Artificial intelligence can now reason as well as the average college student.
Dr. Geoffrey Hinton, considered one of the godfathers of AI, recently warned that technology “could soon be” smarter than people.
It now appears that AI has mastered a type of intelligence called “analog reasoning” that was previously believed to be uniquely human.
Analogical reasoning means finding a solution to a completely new problem using experience from previous similar problems.
Given a type of test that requires this reasoning, the AI language program GPT-3 outperformed the average score among 40 college students.
Artificial intelligence can now reason as well as the average college student, research claims
The emergence of human-like thinking abilities in machines is something many experts are closely watching.
Dr Hinton, who has quit his job at Google, told the BBC earlier this year that there are “long-term risks of things smarter than us taking over”.
But many other leading experts insist that artificial intelligence poses no such threat, and the new study warns that GPT-3 still can’t administer some relatively simple tests that children can solve.
However, the language model, which processes text, performed as well as people at detecting patterns in sequences of letters and words, completing lists of linked words, and identifying similarities between detailed stories.
Importantly, he did so without any training, apparently using reasoning based on unrelated prior evidence.

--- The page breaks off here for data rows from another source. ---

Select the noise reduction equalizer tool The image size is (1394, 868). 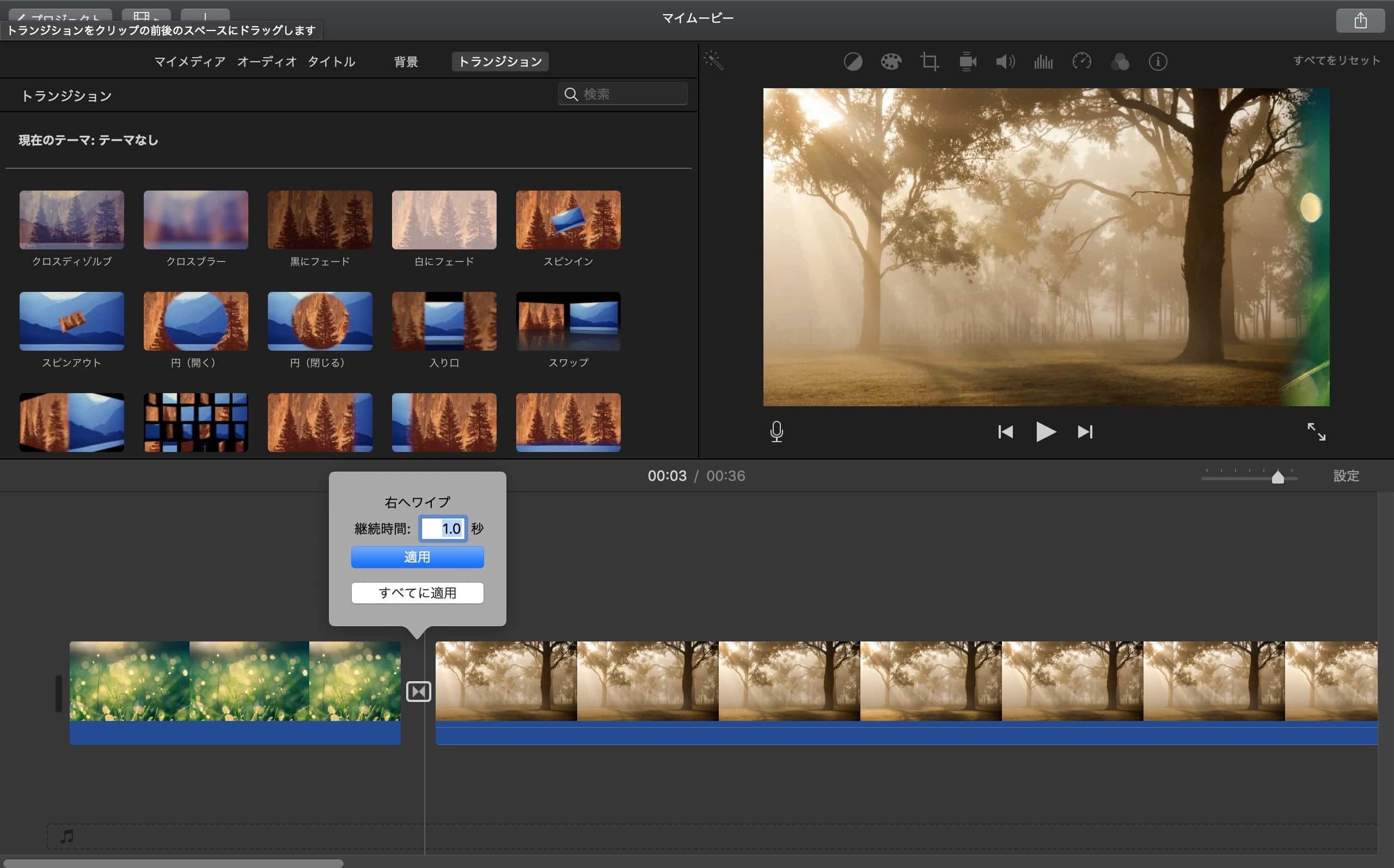click(1043, 62)
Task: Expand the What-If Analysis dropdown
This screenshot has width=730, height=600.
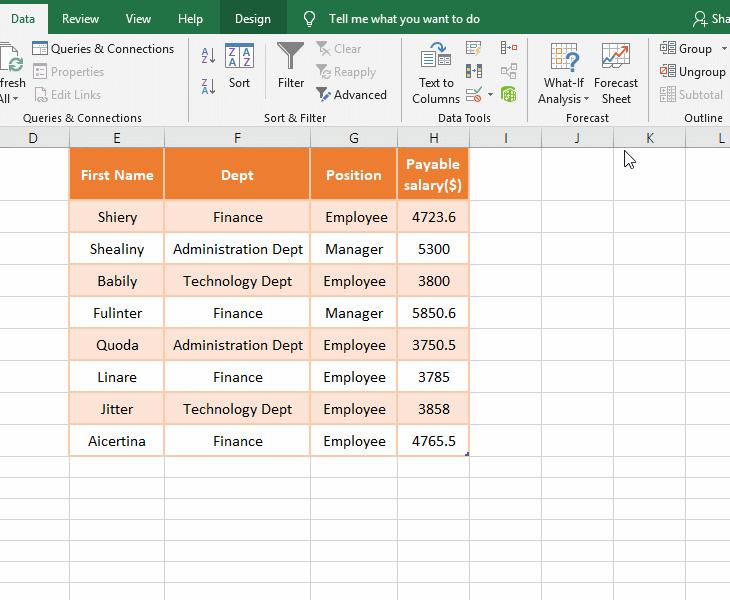Action: click(563, 99)
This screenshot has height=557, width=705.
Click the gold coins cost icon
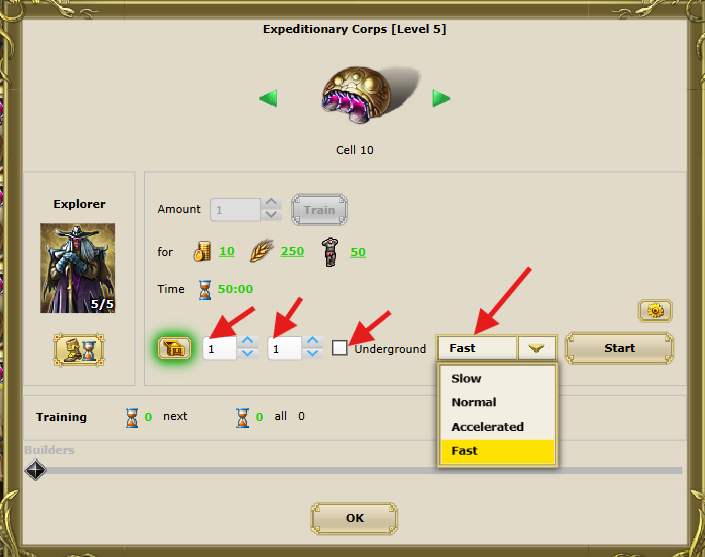202,251
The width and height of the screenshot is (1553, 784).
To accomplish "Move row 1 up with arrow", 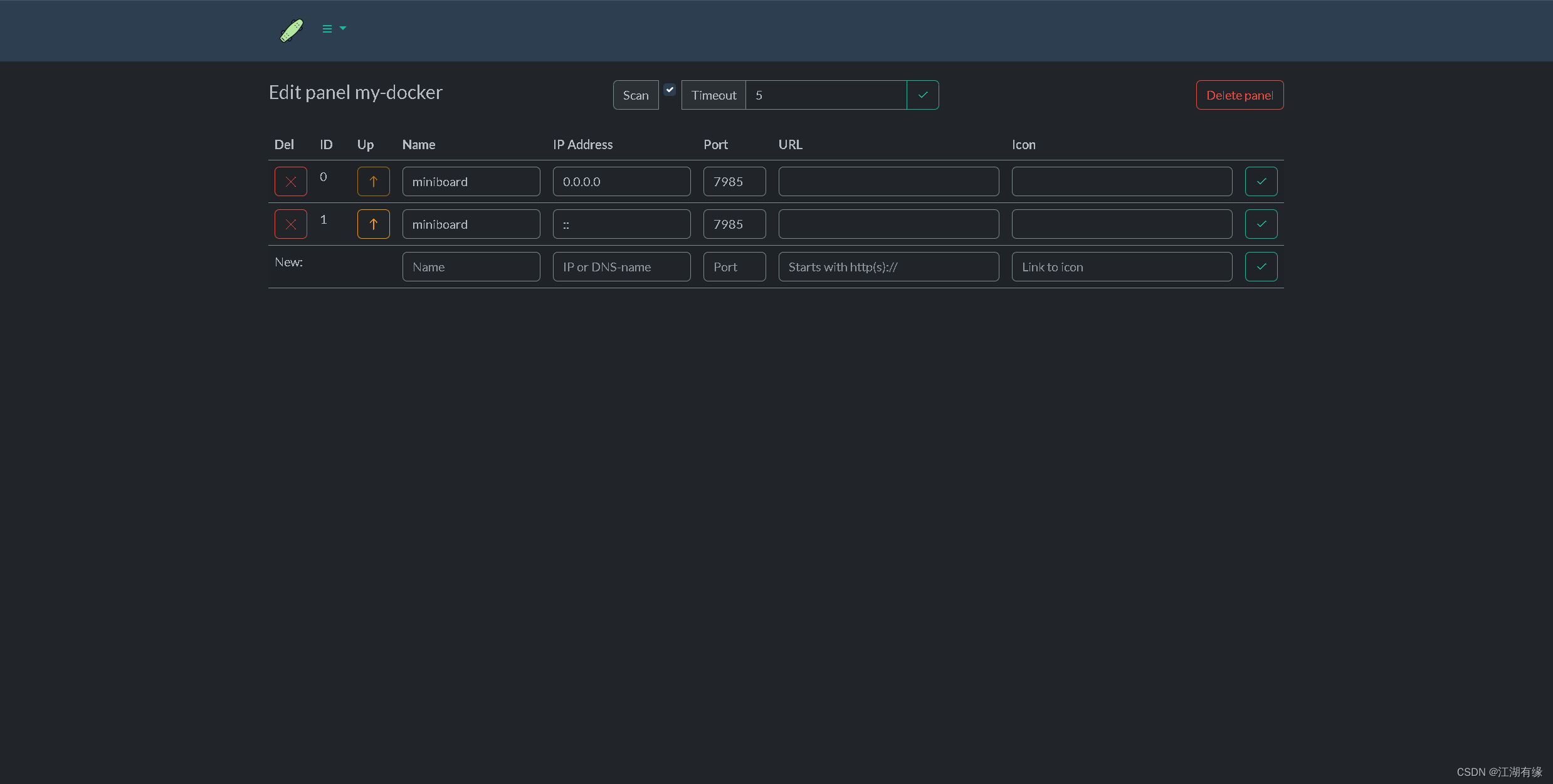I will (373, 224).
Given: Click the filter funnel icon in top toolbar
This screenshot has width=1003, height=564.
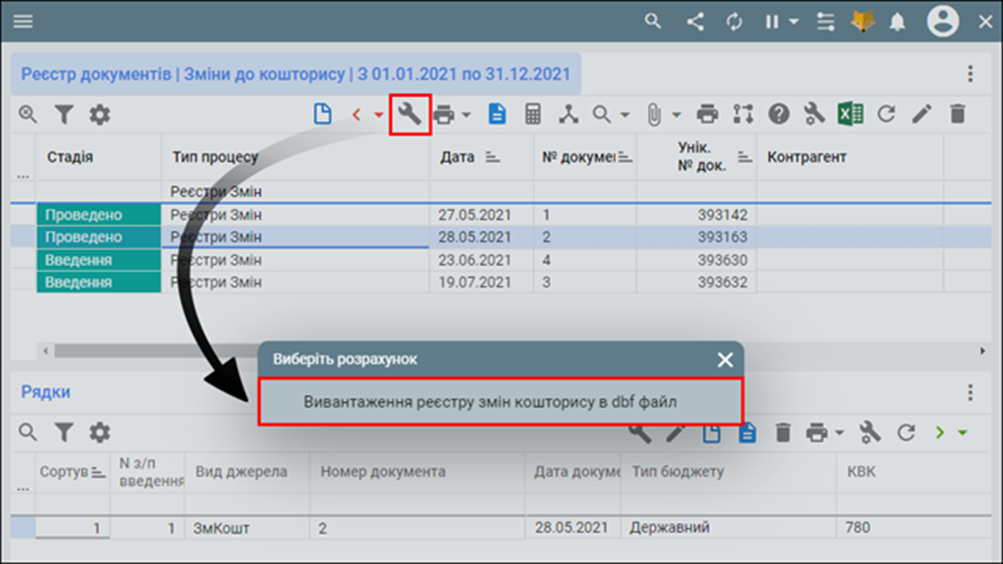Looking at the screenshot, I should pyautogui.click(x=64, y=115).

Professor Hongjing Lu, lead author of the study from the University of California, Los Angeles (UCLA), said: “Language learning models only try to make word predictions, so we are surprised that they can reason.”
“Over the past two years, the technology has taken a huge leap from its previous incarnations.”
The AI performed better than the average human in the study on a test-inspired set of problems known as Raven’s Progressive Matrices, which require someone to predict the next image in a complicated arrangement of shapes.
However, the forms were converted to a text format that GPT-3 could process.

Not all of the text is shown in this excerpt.